(Stored items)
--- START ---

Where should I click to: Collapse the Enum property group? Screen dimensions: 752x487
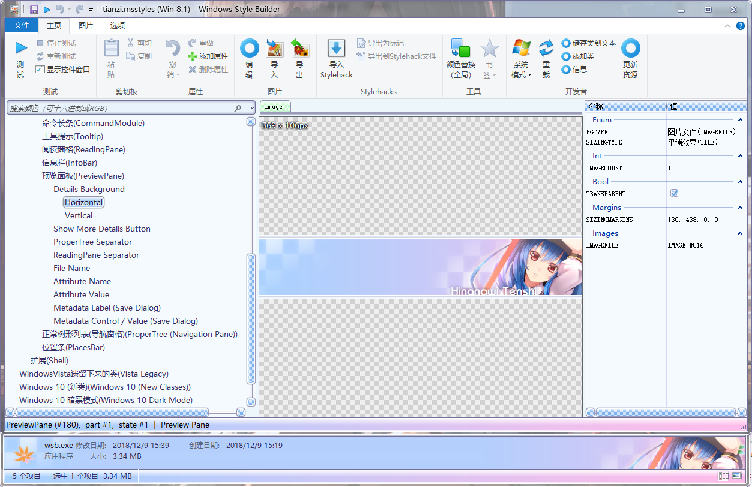(740, 120)
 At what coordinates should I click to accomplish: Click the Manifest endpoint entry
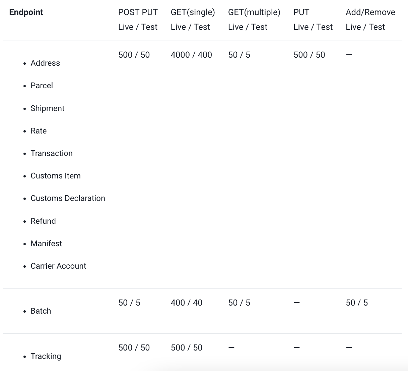(x=46, y=244)
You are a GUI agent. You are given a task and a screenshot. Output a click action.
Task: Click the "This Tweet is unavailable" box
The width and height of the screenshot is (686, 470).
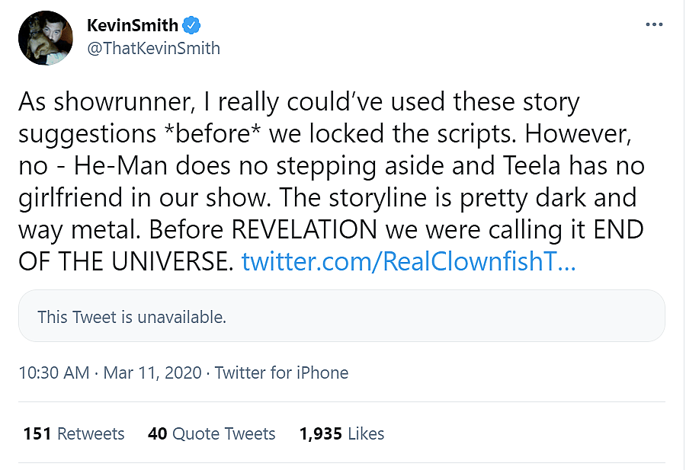341,317
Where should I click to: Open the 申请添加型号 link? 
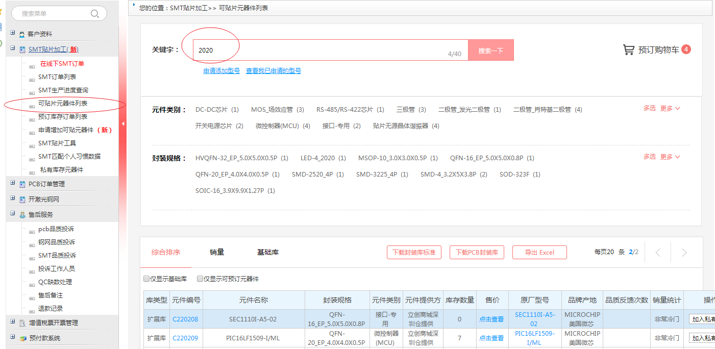pyautogui.click(x=221, y=71)
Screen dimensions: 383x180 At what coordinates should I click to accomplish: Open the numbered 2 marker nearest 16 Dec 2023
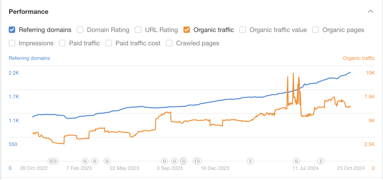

--- END ---

- [Task statement]
The lines wanted run from the line containing "Where should I click to: Open" through the end of the entries; return them exactly, both ends included, and keep pictures out.

- [The completed task]
Where should I click to: Open the 申请添加型号 link? 
pyautogui.click(x=221, y=71)
Screen dimensions: 383x180 At what coordinates should I click to accomplish: Open the numbered 2 marker nearest 16 Dec 2023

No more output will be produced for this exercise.